Le ultime 5 ore, pubblicato da Isbn a pochi mesi di distanza da un altro grande romanzo visionario e couplandiano come Generazione A (e ancora meno dal suo magnifico saggio su Marshall McLuhan), è la storia di cinque persone in una “squallida” sala da cocktail di un albergo accanto a un aeroporto che, da quel microcosmo iperrealista, vedono accadere l’inimmaginabile. Una trama forte, dunque, articolata su una narrazione policentrica ma potabile, che dietro l’apparenza nasconde però i temi classici e le riflessioni di Coupland, sul concetto di “tempo lineare” e, in fondo, sul senso della vita.
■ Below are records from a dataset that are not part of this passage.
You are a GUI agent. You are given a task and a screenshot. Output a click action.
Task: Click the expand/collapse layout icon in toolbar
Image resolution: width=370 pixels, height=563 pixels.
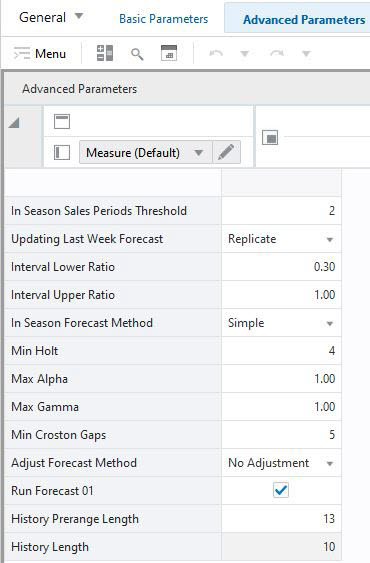pos(105,53)
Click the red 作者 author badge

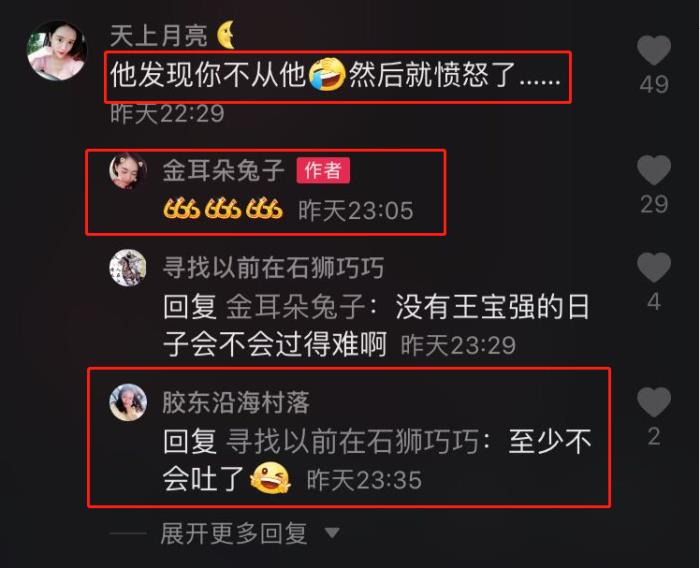point(323,170)
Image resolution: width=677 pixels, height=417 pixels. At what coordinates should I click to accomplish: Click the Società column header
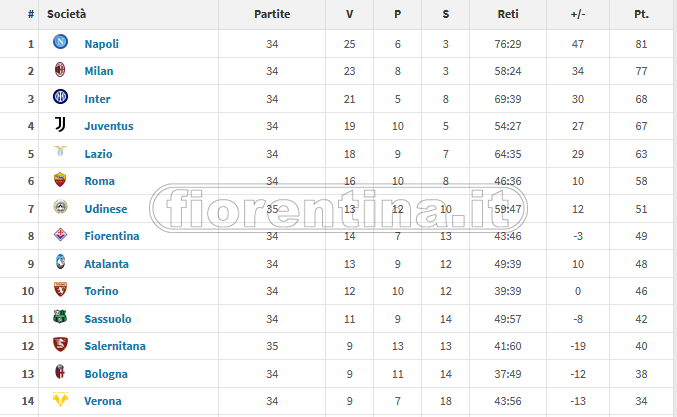coord(67,15)
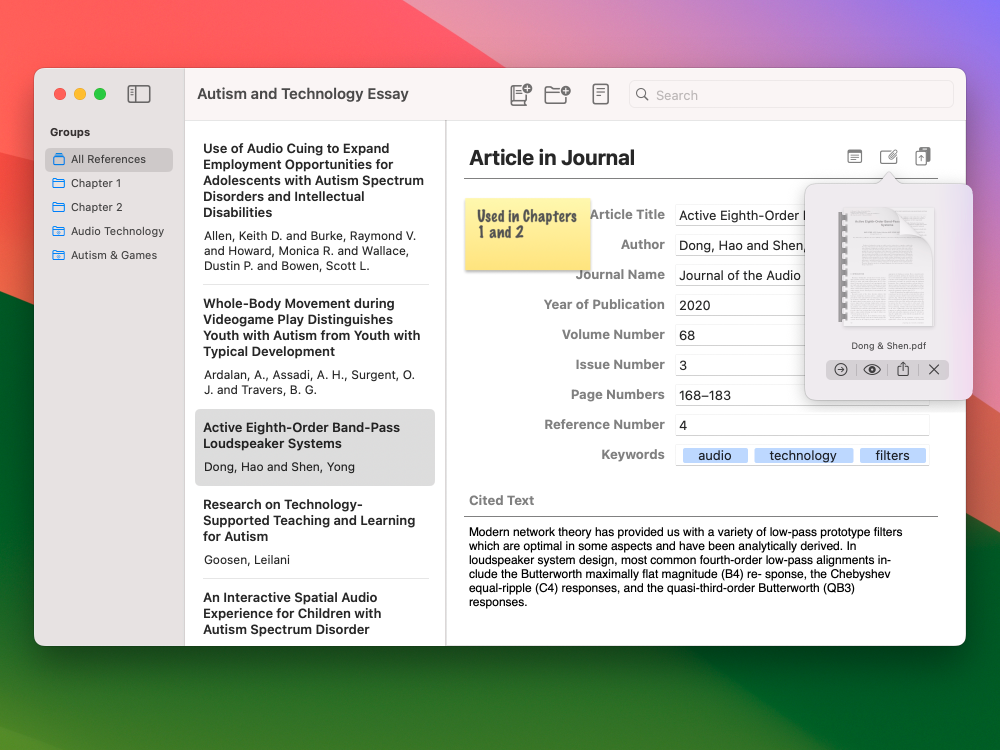Click the add new reference icon
The image size is (1000, 750).
tap(520, 95)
E solo da uno scrittore come Coupland si può accettare, anzi farlo con entusiasmo, una frase come questa: “Brindo a chiunque su questa Terra sia mai stato ansioso, anzi, disperato di scoprire anche il minimo segno dell’esistenza di qualcosa in noi che sia più bello, grande e miracoloso di quanto potevamo immaginare”.
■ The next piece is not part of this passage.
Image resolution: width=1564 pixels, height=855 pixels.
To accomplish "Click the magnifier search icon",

A pronunciare questa magnifica frase è probabilmente il personaggio più importante del romanzo, Rachel, una sorta di top model autistica, incapace di distinguere i volti degli altri e di comprendere le metafore. Al di là della finezza di Coupland – che sceglie di mettere tutti quei problemi nel corpo di una ragazza mozzafiato, ribaltando così in un colpo solo una buona dozzina di cliché – il personaggio presenta una serie di complessità che, sommate, ne fanno una sorta di Eva al contrario, qualcosa come l’Ultima donna, che per una sorta di miracolo metaforico – lei, che le metafore non le capiva – si trasforma nel primo essere umano della “Nuova Normalità” che viene dopo la catastrofe. Perché la vera novità per i lettori di Coupland, quelli (come Kilgore) che hanno amato libri fuori dal comune come Fidanzata in coma o La vita dopo Dio, è proprio in questa speranza che Rachel, che è anche il misterioso deus ex machina della storia – e dello spaziotempo – significativamente chiamato Giocatore Uno, si fa carico di portare alla fine del romanzo. 
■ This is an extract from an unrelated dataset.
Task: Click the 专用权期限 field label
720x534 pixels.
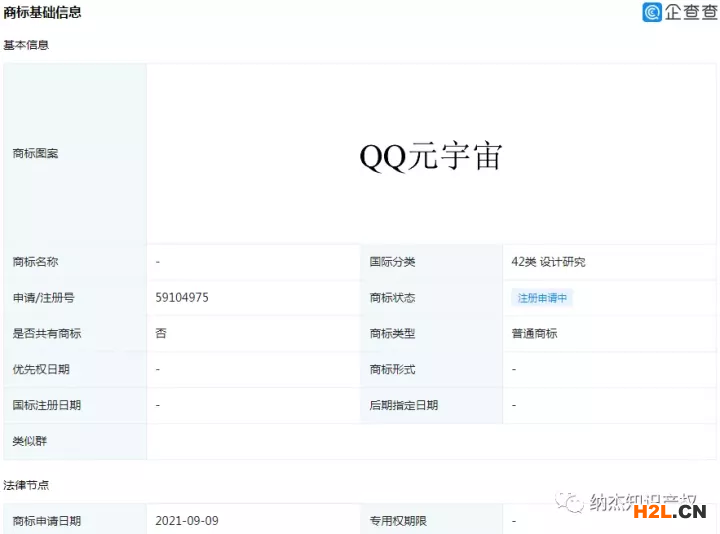Action: [398, 521]
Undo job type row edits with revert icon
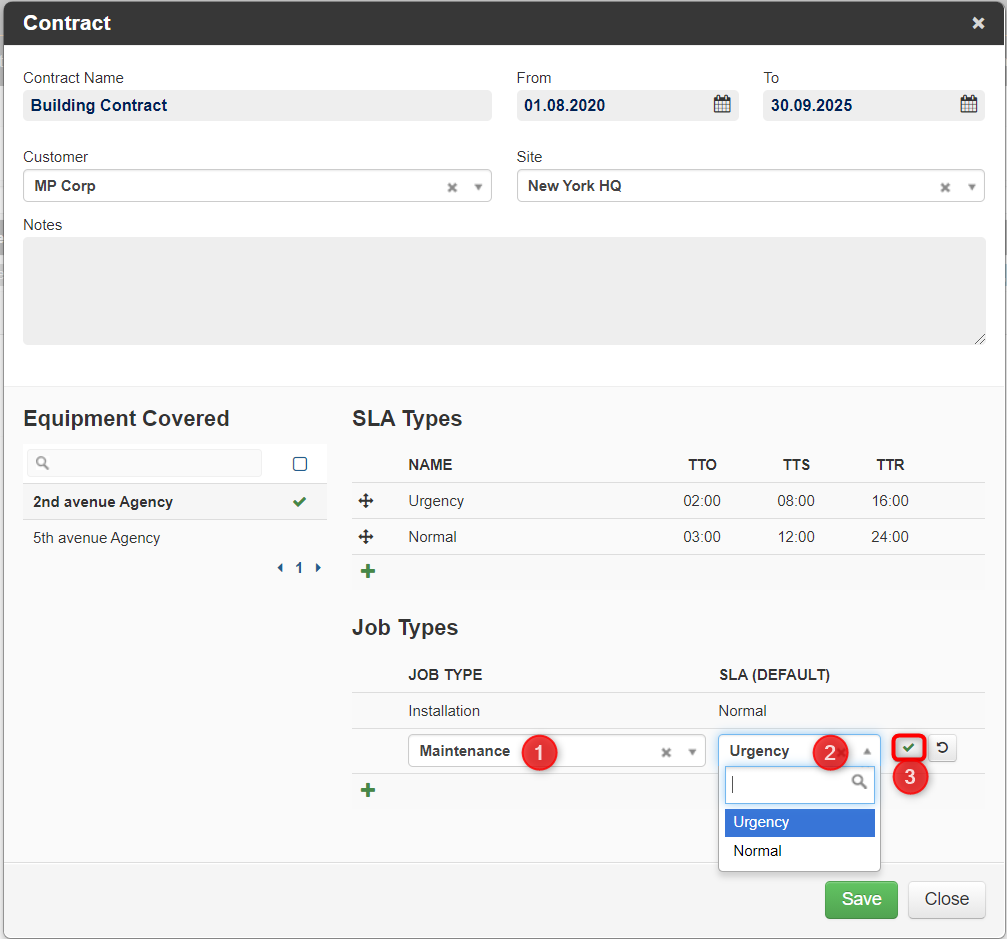Viewport: 1007px width, 939px height. click(942, 748)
Dunque dopo il disastro, dopo il fallimento spaventoso e violento della nostra società vorace di petrolio, qualcosa – la vita! – continuerà a esistere uguale e diversa al tempo stesso rispetto a ciò che abbiamo conosciuto finora. E’ un apologo? E’ letteratura moralisteggiante? Qualcuno potrebbe sicuramente dirlo, ma è probabile che non colpirebbe nel segno, perché Coupland è uno scrittore che, nonostante alcune apparenze, è pressoché impossibile da rinchiudere in una definizione predigerita. E il nostro destino, così come l’idea del tempo, sono concetti che la sua penna “post-qualunque cosa” è in grado di mostrarci in una luce che risulta sempre nuova, capace di lasciarci abbagliati più di una volta.